Information supplied:
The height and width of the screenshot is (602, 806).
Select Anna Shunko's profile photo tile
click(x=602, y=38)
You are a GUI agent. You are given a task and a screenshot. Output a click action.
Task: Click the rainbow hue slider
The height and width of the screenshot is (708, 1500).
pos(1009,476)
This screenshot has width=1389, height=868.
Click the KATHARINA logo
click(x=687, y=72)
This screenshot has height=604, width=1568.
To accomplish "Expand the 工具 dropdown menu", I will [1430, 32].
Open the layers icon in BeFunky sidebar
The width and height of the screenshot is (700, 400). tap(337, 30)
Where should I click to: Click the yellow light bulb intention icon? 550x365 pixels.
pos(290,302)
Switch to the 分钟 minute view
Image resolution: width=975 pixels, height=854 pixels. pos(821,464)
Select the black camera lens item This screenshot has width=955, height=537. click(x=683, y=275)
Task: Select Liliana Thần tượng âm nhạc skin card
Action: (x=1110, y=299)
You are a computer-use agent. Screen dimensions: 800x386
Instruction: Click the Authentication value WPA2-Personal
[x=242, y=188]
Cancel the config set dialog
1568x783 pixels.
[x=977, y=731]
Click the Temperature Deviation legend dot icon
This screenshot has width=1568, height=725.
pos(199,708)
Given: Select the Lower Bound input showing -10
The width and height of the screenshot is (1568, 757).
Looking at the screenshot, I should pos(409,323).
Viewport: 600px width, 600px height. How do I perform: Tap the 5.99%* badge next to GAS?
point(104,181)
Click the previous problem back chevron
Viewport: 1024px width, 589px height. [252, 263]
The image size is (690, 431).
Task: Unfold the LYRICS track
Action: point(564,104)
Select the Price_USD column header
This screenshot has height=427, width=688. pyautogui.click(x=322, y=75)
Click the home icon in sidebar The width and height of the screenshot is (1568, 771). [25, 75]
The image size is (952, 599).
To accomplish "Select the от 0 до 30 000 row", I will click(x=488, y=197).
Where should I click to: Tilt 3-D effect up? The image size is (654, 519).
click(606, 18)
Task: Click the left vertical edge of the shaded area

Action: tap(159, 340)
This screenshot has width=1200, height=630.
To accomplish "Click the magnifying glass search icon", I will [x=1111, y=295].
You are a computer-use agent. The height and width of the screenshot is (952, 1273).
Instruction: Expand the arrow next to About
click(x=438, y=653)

Instructions for the task: Each line from the start of the listing above through the line containing "Cancel the config set dialog" must be reproduced exactly. Leave out the rest.

Answer for the task:
The height and width of the screenshot is (602, 806).
Select Anna Shunko's profile photo tile
click(x=602, y=38)
You are a GUI agent. You are given a task and a screenshot. Output a click action.
Task: Click the rainbow hue slider
The height and width of the screenshot is (708, 1500).
pos(1009,476)
This screenshot has width=1389, height=868.
Click the KATHARINA logo
click(x=687, y=72)
This screenshot has height=604, width=1568.
To accomplish "Expand the 工具 dropdown menu", I will [1430, 32].
Open the layers icon in BeFunky sidebar
The width and height of the screenshot is (700, 400). tap(337, 30)
Where should I click to: Click the yellow light bulb intention icon? 550x365 pixels.
pos(290,302)
Switch to the 分钟 minute view
Image resolution: width=975 pixels, height=854 pixels. pos(821,464)
Select the black camera lens item This screenshot has width=955, height=537. click(x=683, y=275)
Task: Select Liliana Thần tượng âm nhạc skin card
Action: (x=1110, y=299)
You are a computer-use agent. Screen dimensions: 800x386
Instruction: Click the Authentication value WPA2-Personal
[x=242, y=188]
Cancel the config set dialog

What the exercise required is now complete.